(YOUR TASK):
Write out the following listing's lines from the one with "Task: Filter the users list" to the one with "Task: Toggle auto word wrap (自动换行)", exactly, with both included and no others.

(EXTRACTED DATA):
↓

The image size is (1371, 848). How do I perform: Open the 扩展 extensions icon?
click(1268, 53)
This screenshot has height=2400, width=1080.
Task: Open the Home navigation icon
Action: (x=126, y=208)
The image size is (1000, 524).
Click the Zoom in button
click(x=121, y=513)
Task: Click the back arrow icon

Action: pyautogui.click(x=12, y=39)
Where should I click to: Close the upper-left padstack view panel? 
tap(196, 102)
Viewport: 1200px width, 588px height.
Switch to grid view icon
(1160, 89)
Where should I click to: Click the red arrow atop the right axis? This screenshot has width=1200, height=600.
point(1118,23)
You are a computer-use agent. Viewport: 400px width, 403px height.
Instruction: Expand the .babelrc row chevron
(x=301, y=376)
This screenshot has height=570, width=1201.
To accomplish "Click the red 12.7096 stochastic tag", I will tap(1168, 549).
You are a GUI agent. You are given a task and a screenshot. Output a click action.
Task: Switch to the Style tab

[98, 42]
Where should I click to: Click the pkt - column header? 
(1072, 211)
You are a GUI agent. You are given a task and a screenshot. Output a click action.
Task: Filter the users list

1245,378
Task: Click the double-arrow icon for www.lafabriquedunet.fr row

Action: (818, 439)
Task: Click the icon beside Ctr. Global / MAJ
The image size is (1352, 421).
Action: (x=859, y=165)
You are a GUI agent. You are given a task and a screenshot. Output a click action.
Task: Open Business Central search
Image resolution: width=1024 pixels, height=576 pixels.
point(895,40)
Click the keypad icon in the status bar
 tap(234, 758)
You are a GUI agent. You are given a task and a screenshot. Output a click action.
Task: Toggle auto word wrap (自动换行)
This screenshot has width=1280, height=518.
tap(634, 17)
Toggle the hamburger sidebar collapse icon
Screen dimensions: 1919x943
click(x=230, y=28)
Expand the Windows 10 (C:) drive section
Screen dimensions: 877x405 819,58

↑

(EXERCISE RESULT):
Task: Filter the users list

1245,378
Task: Click the double-arrow icon for www.lafabriquedunet.fr row

Action: (818, 439)
Task: Click the icon beside Ctr. Global / MAJ
The image size is (1352, 421).
Action: (x=859, y=165)
You are a GUI agent. You are given a task and a screenshot. Output a click action.
Task: Open Business Central search
Image resolution: width=1024 pixels, height=576 pixels.
point(895,40)
Click the keypad icon in the status bar
 tap(234, 758)
You are a GUI agent. You are given a task and a screenshot. Output a click action.
Task: Toggle auto word wrap (自动换行)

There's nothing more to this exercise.